### TRECHO FORNECIDO
A questão a ser levantada, todavia, é que a influência poderosa que a figura de Khayyam exerceu na cultura Ocidental partiu de uma tradução controversa, isso lá em meados do século XIX, e ainda hoje nós ocidentais não parecemos ter uma concepção muito clara de quem foi a figura Khayyam. Não é muito espantoso se percebermos que, com Khayyam, na prática incorremos no mesmo mecanismo de exclusão e exotismo que aplicamos a uma vasta parcela da cultura oriental: isto é, que o tratamos com as violentas luvas de pelica do orientalismo.

Conhecer melhor Khayyam envolveria um conhecimento mais amplo da cultura persa. Infelizmente não poderei oferecê-lo. Endosso a lista de conhecedores-desconhecedores de sua obra e me limito a alguma atenção à recepção de Khayyam partir da tal tradução controversa antes mencionada.

É o seguinte: quem menospreza a importância da tradução provavelmente ignora sua importância no todo orgânico de uma cultura. Não digo só no sentido prático de que, como existem muitas línguas no mundo e nenhuma perspectiva de unificá-las, nós precisamos da tradução querendo ou não. Digo isso também me referindo à influência direta que as traduções podem exercer dentro de um ramo cultural específico, a saber, o artístico, o poético. O caso de Omar Khayyam no ocidente é eloquente demais a respeito do assunto. O que conhecemos de Khayyam ainda hoje é em grande parte graças ao que Edward Fitzgerald, um tradutor inglês vitoriano (século XIX), nos concedeu. Na verdade, dizer "tradução" referindo-se ao trabalho de Fitzgerald é pouco. Ele chamava suas versões de transmogrifications, ou seja, quando uma coisa adquire a aparência de outra, o que implica um desapego à literalidade do texto e uma busca de como que transmigrar alma poética do autor para o tradutor. Num pequeno ensaio que Jorge Luis Borges escreveu sobre o rub'ai, ele sugere que a alma de Khayyam incarnou no seu tradutor vitoriano. (Borges possui um poema denominado Rubaiyat, e seu pai, Jorge Guilhermo Borges, verteu para o espanhol a versão de Fitzgerald.)

### TAREFA 1
Quais pessoas são citadas pelo nome no trecho sobre Omar Khayyam?
### TAREFA 2
No trecho sobre Omar Khayyam, por que dizer "tradução" para o trabalho de Fitzgerald é pouco? Responda em uma a três frases.
### TAREFA 3
Como o trecho sobre Omar Khayyam poderia prosseguir depois da sua última frase? Escreva essa continuação.
Os dados que vêm em seguida têm origem diferente da do trecho.

### EXTRATOS DE DADOS

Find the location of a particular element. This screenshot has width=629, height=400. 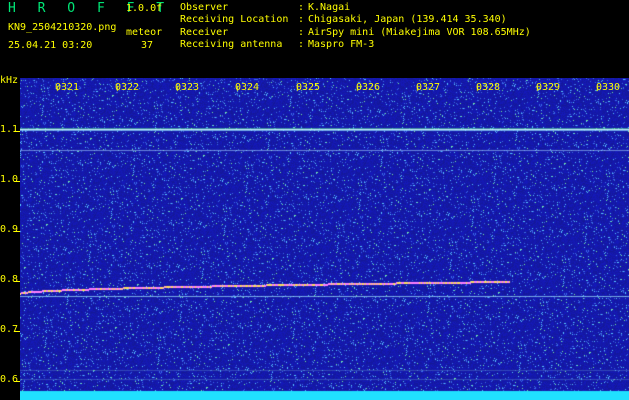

==

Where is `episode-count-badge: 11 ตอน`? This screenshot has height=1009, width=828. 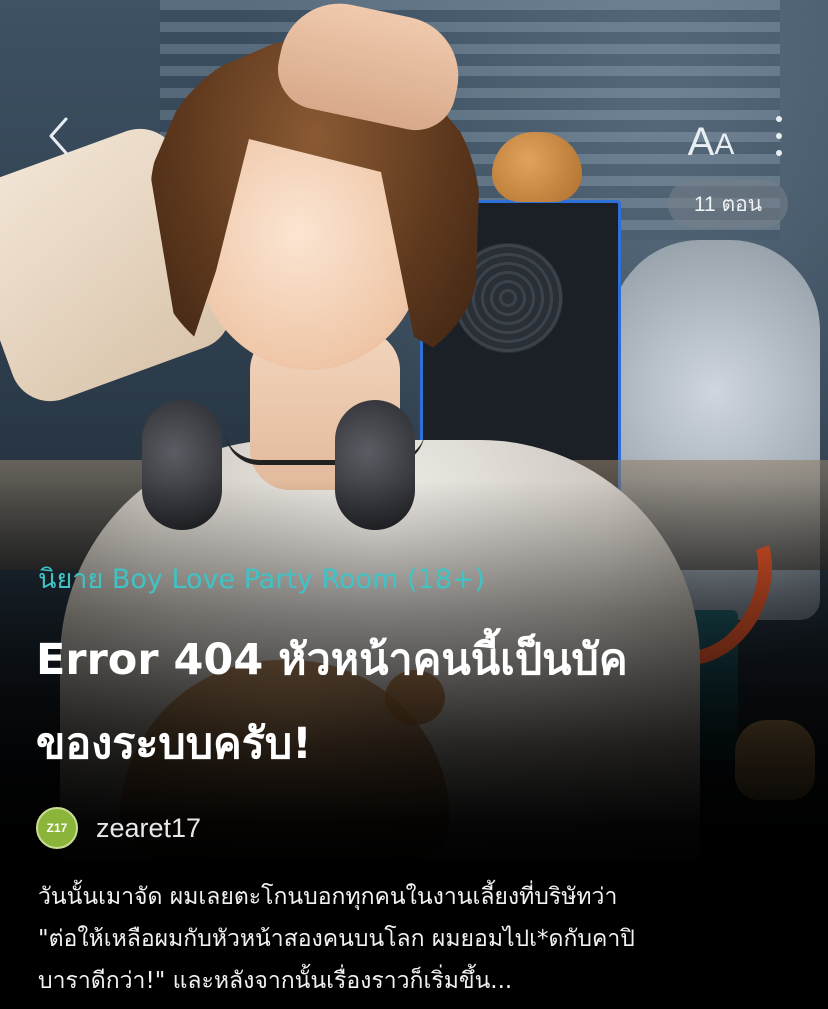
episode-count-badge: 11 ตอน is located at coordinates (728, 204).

### RESPOSTA FINAL 1
Omar Khayyam, Edward Fitzgerald, Jorge Luis Borges e Jorge Guilhermo Borges.

### RESPOSTA FINAL 2
Fitzgerald chamava suas versões de transmogrifications, isto é, quando uma coisa adquire a aparência de outra. Isso implica um desapego à literalidade do texto e a busca de transmigrar a alma poética do autor para o tradutor.

### RESPOSTA FINAL 3
Claro que aqui há muita pena pra ser corrida, pois seria o caso de questionarmos o que está em jogo quando falamos da literalidade do original. O senso comum nos diz que é o que o original diz, o sentido mais evidente ou irredutível, o palavra-por-palavra, o que tá lá na página, uai. Mas aspectos formais podem possuir uma importância maior dentro de um projeto tradutório, ou então, sei lá, a questão da receptividade (isto é, buscar um efeito análogo ao que o original possui ou possuía quando de sua publicação), e nem por isso estaríamos necessariamente diante de uma não-tradução, caso o tradutor venha a incorrer em cortes ou substituições para validar um projeto tradutório assim — cortes ou substituições, operações tidas como próximas do que se costuma chamar "paráfrase". Afinal de contas, mesmo que incorra, o tradutor poderia ainda assim estar traduzindo a obra, com a diferença de dar um enfoque em aspectos no geral postos em segundo plano — e é por isso que não devemos achar que cortes ou substituições são operações exclusivas da paráfrase, visto que, pra virarmos o jogo, se o tradutor dá privilégio a tais aspectos no geral relegados a segundo plano, as traduções ou formas de percepção corriqueiras são elas mesmas também excludentes em relação a tais aspectos secundários. E aqui não se trata de necessariamente achar pêlo em ovo ou qualquer coisa do gênero, ou seja, "querer que minúcias sejam tão importantes quanto aspectos principais". São minúcias porque poucos o percebem, poucos o realçam. Absolutamente nada impede que dentro de uma argumentação consistente eu reencontre a importância do que até então era minúcia. Afinal de contas, a tradução é sempre resultado de uma articulação crítica, pra não dizer que estamos à roda de uma escritura, de um aparato textual que gera significados, é dizer, que não se reduz à univocidade de um sentido pré ou pós-estabelecido. Novos sentidos sempre serão possíveis, novas percepções sempre serão possíveis não porque a mensagem é plurívoca, mas porque o aparato de significação do texto, isto é, o texto em-si, gera muitos e novos sentidos.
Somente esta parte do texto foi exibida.